Since that initial launch in 2010 SpaceX has upgraded the Falcon 9 rocket three times to what is currently in use today the Falcon 9 (v1.2) or Full Thrust version which is capable of carrying 22,800kg to Low Earth Orbit or 8,300kg to Geo-Transfer Orbit. SpaceX has also pursued a goal of making the Falcon 9 (and any future rockets) re-usable a goal which was achieved for the first time in March 2017.  There are two more upgrades planned for the Falcon 9 both of which are due in 2017, the changes should allow faster turn-around times for the reusability of the rocket and also address issues found with cracking in the Merlin engines.

In August 2012 SpaceX was awarded a second NASA contract this time to develop a crewed version of their Dragon capsule to allow NASA astronauts to be transported to/from the ISS.  They are still developing the crew version with a demonstration mission planned for late 2017.

Things haven’t been smooth sailing however in 2015 they suffer the first failure of their Falcon 9 vehicle when a strut broke during launch which caused the second stage to be destroyed, this resulted in the loss of a Dragon capsule carrying cargo to the ISS.  In 2016 during a static fire test, the rocket exploded on the launch pad resulting in the loss of the vehicle, its payload and significant damage to the launch pad.

Elon said after the successful SES-10 launch in March that so far SpaceX had spent about $1 billion dollars in the development of Falcon 9.  Some of that money came from NASA, some from the commercial launches and some from SpaceX themselves.

SLS/Orion

To put what SpaceX has achieved into perspective I thought it would be useful to compare what NASA has achieved in the same seven years since Senator Shelby made that statement.

The Space Launch System (SLS) started life as the Constellation program in 2005, the program was to consist of two launch vehicles Ares 1 and 5 as well as a crew capsule Orion.  This program launched a single Ares 1 rocket in October 2009 before it was canceled.  In 2010 under the direction of President Obama, the SLS program was launched utilizing the Orion capsule and a successor to the Ares 5 design.

Rather than develop a completely new system SLS was to be designed to utilize the RS-25 engines that flew on the Space Shuttle (STS) and upgraded versions of the Solid Rocket Booster that also launched STS. Unlike STS neither the engines or SRB’s are to be recovered after launch making SLS a completely expendable rocket.

Since 2010 NASA has spent approximately $18 billion dollars developing SLS and Orion and so far has only launched Orion once using a United Launch Alliance Delta Heavy rocket.  In addition, estimates show that each individual launch could cost anywhere from $500 million to $1 billion.

The current plan is for NASA to launch the first SLS rocket in 2018 on an uncrewed test, this schedule could be impacted however due to damage at NASA Michoud facility following a tornado.

While the first launch will prove the design of the SLS SRB’s, main stage and Orion capsule it will not allow a test of the complete system as it will use the Interim Cryogenic Propulsion Stage (ICPS) 2nd stage which is only going to be flown once.  The Exploration Upper Stage which will be used for subsequent launches is bigger than the ICPS, this will require that NASA makes changes to the mobile launch platform after one launch.

Recently NASA started an investigation into the possibility of adding a crew to the first mission, the results of this have not yet been published but could add additional delays.

Summary

In summary, since Senator Shelby made that statement SpaceX has launched 32 times include ten missions to the ISS, they have a large manifest of missions and have upgrades and new vehicles in development.

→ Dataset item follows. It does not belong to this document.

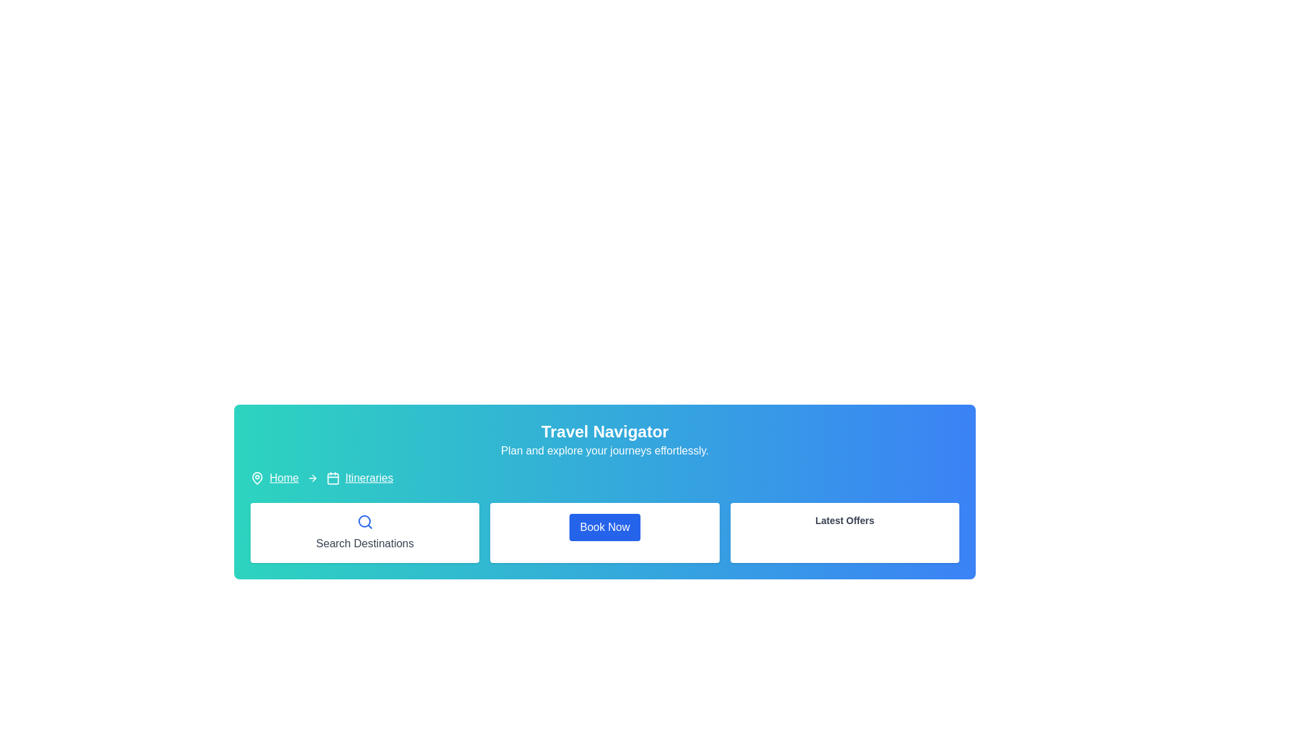 This screenshot has height=737, width=1311. Describe the element at coordinates (257, 478) in the screenshot. I see `the home icon in the breadcrumb navigation located at the top-left area of the colored bar, adjacent to the 'Home' text` at that location.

Included in those missions is a plan to send the new Dragon spacecraft to orbit the Moon and also to land on Mars.

In contrast, NASA’s SLS system has cost approximately 18 times as much and so far only the Orion capsule has been launched. The first actual launch is still at least a year away and even then will not be the complete SLS system.  Until this year it could have been argued that SLS had different destinations in mind, however with SpaceX’s announcements of Red Dragon and more recently their Crew Dragon mission around the Moon this isn’t even a valid argument.